To investigate the effects of local density fluctuations on phonon propagation in a hydrogen bonded structure, we studied the thermal conductivity kappa of the crystal, liquid, and glassy states of pure glycerol as a function of the temperature, T, and the pressure, p. We find that the following: (i) K-crystal is 3.6-times the kappa(liquid) value at 140 K at 0.1 MPa and 2.2-times at 290 K, and it varies with T according to 138 x T-0.95; (ii) the ratio kappa(liquid) (P)/kappa(liquid) (0.1 MPa) is 1.45 GPa(-1) at 280 K, which, unexpectedly, is about the same as kappa(crystal) (p)/kappa(crystal) (0.1 MPa) of 1.42 GPa(-1) at 298 K; (iii) kappa(glass) is relatively insensitive to T but sensitive to the applied p (1.38 GPa(-1) at 150 K); (iv) kappa(glass)-T plots show an enhanced, pressure-dependent peak-like feature, which is due to the glass to liquid transition on heating; (v) continuous heating cold-crystallizes ultraviscous glycerol under pressure, at a higher T when p is high; and (vi) glycerol formed by cooling at a high p and then measured at a low p has a significantly higher kappa than the glass formed by cooling at a low p.
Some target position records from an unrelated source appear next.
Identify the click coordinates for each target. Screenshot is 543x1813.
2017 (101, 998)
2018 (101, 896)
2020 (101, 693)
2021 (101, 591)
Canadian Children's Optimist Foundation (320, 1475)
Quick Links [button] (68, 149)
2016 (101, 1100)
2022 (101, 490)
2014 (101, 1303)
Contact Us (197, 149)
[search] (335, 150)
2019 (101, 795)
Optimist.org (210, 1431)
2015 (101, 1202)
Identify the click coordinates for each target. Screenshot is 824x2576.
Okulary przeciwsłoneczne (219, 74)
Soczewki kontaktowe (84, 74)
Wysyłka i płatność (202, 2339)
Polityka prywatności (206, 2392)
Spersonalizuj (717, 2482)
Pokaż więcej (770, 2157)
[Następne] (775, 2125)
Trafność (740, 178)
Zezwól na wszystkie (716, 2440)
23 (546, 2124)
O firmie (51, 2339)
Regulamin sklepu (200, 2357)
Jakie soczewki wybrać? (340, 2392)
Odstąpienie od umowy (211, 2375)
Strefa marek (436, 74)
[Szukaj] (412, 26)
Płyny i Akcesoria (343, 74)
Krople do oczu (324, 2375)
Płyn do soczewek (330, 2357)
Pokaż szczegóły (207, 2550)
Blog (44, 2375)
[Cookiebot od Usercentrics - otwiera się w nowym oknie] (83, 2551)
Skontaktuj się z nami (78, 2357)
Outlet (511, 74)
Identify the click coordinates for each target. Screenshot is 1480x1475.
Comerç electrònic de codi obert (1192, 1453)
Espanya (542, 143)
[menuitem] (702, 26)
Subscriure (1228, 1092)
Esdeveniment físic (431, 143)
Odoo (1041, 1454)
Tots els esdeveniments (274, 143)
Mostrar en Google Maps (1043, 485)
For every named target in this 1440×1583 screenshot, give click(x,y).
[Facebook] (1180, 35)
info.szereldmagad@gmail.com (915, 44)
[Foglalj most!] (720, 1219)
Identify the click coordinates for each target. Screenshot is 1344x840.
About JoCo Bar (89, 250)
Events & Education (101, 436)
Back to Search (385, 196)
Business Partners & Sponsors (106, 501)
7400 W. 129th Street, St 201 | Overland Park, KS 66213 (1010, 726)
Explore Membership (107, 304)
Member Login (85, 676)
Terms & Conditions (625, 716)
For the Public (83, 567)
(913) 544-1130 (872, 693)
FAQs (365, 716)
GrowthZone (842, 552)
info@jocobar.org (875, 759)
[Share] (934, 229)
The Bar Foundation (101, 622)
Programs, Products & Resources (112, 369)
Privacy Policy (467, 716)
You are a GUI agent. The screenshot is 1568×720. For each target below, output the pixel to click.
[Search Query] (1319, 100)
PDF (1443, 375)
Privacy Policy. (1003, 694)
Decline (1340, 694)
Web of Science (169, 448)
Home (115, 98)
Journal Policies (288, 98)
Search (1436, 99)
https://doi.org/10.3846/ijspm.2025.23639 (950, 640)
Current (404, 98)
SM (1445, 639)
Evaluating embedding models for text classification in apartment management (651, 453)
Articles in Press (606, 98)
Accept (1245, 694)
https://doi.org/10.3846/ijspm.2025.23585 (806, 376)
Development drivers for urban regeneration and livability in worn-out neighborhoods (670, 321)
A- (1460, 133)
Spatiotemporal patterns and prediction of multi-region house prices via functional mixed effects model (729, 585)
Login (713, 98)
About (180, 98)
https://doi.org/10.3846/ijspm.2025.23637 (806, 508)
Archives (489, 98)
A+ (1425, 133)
On heating at a fixed low p, its kappa decreases before its glass-liquid transition range at that p is reached. We attribute this effect to thermally assisted loss of the configurational and vibrational instabilities of a glass formed at high p and recovered at low p, which is different from the usual glass-aging effect. While the heat capacity, entropy, and volume of glycerol crystal are less than those for its glass and liquid, kappa(crystal) of glycerol, like its elastic modulus and refractive index, is higher. We discuss these findings in terms of the role of fluctuations in local density and structure, and the relations between K and the thermodynamic quantities. (C) 2016 AIP Publishing LLC.